* Exercise brief
Below is a listing; repeat exactly the lines from the one containing "The height and width of the screenshot is (762, 1529)." to the one containing "Pick the rounded square under Hình dạng", both included.

-- Opening Marker --

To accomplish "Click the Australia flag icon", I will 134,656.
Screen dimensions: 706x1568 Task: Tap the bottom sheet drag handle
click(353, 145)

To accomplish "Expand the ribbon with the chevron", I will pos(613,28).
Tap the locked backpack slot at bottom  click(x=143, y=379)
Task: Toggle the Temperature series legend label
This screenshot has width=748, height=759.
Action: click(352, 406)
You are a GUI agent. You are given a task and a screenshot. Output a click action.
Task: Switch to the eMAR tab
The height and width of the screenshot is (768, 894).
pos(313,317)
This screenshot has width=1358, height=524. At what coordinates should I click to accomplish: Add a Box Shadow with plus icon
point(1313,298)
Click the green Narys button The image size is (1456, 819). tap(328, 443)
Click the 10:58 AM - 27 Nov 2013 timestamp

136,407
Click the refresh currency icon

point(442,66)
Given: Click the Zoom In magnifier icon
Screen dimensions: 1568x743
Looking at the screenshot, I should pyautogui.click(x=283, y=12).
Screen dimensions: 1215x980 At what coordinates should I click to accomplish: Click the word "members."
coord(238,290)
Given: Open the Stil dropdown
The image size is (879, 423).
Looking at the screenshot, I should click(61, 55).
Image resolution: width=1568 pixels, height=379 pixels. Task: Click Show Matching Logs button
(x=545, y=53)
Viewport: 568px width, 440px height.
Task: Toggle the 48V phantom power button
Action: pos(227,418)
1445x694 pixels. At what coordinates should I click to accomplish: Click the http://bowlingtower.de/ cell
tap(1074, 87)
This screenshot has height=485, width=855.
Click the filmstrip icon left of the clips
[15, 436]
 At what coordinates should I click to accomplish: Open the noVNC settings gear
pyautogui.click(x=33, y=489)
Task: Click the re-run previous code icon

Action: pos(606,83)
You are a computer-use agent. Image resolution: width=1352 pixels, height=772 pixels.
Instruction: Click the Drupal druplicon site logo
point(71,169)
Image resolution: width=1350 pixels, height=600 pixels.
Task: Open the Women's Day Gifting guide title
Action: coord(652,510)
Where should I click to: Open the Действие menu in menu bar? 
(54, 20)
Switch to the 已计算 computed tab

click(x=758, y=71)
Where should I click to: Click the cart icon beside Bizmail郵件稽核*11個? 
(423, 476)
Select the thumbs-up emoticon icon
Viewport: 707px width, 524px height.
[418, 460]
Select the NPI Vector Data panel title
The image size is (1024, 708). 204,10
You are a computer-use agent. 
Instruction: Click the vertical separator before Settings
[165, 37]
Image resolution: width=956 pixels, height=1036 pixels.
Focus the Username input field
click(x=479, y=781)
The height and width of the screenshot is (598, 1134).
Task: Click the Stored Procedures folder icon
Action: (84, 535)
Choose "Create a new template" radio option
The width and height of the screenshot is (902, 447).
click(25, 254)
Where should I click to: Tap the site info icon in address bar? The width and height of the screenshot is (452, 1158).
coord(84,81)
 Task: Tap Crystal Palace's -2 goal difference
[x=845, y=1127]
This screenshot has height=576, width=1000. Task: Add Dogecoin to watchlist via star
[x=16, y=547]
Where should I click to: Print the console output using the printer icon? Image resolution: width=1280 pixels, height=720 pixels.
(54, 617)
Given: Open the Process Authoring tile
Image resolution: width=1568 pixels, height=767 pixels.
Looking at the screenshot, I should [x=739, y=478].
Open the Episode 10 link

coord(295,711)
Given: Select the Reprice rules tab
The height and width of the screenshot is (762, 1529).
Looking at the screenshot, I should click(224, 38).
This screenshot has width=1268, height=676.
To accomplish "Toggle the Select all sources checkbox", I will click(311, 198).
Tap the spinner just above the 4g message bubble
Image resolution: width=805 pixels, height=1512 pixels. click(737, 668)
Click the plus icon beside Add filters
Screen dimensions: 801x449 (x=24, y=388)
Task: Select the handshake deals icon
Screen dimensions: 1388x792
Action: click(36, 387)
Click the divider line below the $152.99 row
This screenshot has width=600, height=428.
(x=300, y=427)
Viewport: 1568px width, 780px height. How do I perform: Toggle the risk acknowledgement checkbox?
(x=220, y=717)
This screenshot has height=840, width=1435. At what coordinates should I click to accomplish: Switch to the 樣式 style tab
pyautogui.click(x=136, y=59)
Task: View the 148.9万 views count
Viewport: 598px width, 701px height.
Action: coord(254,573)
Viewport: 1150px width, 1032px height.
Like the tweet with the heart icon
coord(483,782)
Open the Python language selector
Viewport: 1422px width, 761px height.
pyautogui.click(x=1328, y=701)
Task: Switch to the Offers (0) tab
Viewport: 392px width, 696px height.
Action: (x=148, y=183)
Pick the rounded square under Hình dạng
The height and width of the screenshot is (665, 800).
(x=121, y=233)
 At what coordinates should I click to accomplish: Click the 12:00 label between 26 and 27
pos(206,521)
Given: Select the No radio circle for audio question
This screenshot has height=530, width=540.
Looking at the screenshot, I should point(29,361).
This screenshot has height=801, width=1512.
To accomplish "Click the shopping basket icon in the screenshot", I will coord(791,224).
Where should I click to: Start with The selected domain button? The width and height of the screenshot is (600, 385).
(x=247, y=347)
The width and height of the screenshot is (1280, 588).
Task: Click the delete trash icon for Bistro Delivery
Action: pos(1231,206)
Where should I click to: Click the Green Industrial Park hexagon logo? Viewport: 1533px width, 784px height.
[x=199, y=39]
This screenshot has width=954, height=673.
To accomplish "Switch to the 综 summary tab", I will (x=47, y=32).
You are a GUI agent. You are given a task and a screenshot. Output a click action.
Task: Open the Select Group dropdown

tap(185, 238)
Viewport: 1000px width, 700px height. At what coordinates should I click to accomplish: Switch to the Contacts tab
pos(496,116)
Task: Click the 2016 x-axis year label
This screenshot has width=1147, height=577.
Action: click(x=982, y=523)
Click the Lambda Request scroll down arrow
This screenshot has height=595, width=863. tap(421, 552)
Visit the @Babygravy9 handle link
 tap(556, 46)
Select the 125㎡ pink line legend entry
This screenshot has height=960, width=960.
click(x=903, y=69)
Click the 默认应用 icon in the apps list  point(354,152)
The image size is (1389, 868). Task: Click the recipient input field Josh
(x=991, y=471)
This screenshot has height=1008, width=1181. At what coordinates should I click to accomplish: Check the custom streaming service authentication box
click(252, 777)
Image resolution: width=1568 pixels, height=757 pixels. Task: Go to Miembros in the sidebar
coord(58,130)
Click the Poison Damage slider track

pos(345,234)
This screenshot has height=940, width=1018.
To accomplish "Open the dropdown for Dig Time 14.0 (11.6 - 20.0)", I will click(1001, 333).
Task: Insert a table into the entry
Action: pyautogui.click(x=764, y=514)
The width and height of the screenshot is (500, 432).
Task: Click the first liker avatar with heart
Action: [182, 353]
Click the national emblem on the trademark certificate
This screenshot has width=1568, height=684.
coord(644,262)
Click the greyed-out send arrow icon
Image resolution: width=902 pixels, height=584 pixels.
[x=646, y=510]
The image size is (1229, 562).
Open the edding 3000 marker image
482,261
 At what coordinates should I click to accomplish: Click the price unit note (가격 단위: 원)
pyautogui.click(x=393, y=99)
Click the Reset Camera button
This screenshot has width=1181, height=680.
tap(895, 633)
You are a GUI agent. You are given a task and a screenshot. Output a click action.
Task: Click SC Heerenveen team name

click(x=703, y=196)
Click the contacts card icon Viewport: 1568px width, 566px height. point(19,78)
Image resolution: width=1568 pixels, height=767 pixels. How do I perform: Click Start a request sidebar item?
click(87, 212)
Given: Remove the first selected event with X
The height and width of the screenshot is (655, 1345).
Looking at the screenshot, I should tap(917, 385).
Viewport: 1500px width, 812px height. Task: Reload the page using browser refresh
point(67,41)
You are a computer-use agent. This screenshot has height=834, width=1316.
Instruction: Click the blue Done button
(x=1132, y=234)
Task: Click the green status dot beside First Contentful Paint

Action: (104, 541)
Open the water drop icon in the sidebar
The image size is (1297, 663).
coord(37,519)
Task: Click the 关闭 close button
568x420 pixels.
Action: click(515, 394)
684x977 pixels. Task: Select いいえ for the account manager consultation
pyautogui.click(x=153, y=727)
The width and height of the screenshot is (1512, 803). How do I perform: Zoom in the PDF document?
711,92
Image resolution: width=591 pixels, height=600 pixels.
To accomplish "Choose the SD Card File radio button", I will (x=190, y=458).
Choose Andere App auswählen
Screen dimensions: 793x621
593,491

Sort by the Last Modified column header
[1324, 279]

-- Closing Marker --

* Written answer
The height and width of the screenshot is (762, 1529).
Looking at the screenshot, I should click(224, 38).
This screenshot has width=1268, height=676.
To accomplish "Toggle the Select all sources checkbox", I will click(311, 198).
Tap the spinner just above the 4g message bubble
Image resolution: width=805 pixels, height=1512 pixels. click(737, 668)
Click the plus icon beside Add filters
Screen dimensions: 801x449 (x=24, y=388)
Task: Select the handshake deals icon
Screen dimensions: 1388x792
Action: click(36, 387)
Click the divider line below the $152.99 row
This screenshot has width=600, height=428.
(x=300, y=427)
Viewport: 1568px width, 780px height. How do I perform: Toggle the risk acknowledgement checkbox?
(x=220, y=717)
This screenshot has height=840, width=1435. At what coordinates should I click to accomplish: Switch to the 樣式 style tab
pyautogui.click(x=136, y=59)
Task: View the 148.9万 views count
Viewport: 598px width, 701px height.
Action: coord(254,573)
Viewport: 1150px width, 1032px height.
Like the tweet with the heart icon
coord(483,782)
Open the Python language selector
Viewport: 1422px width, 761px height.
pyautogui.click(x=1328, y=701)
Task: Switch to the Offers (0) tab
Viewport: 392px width, 696px height.
Action: (x=148, y=183)
Pick the rounded square under Hình dạng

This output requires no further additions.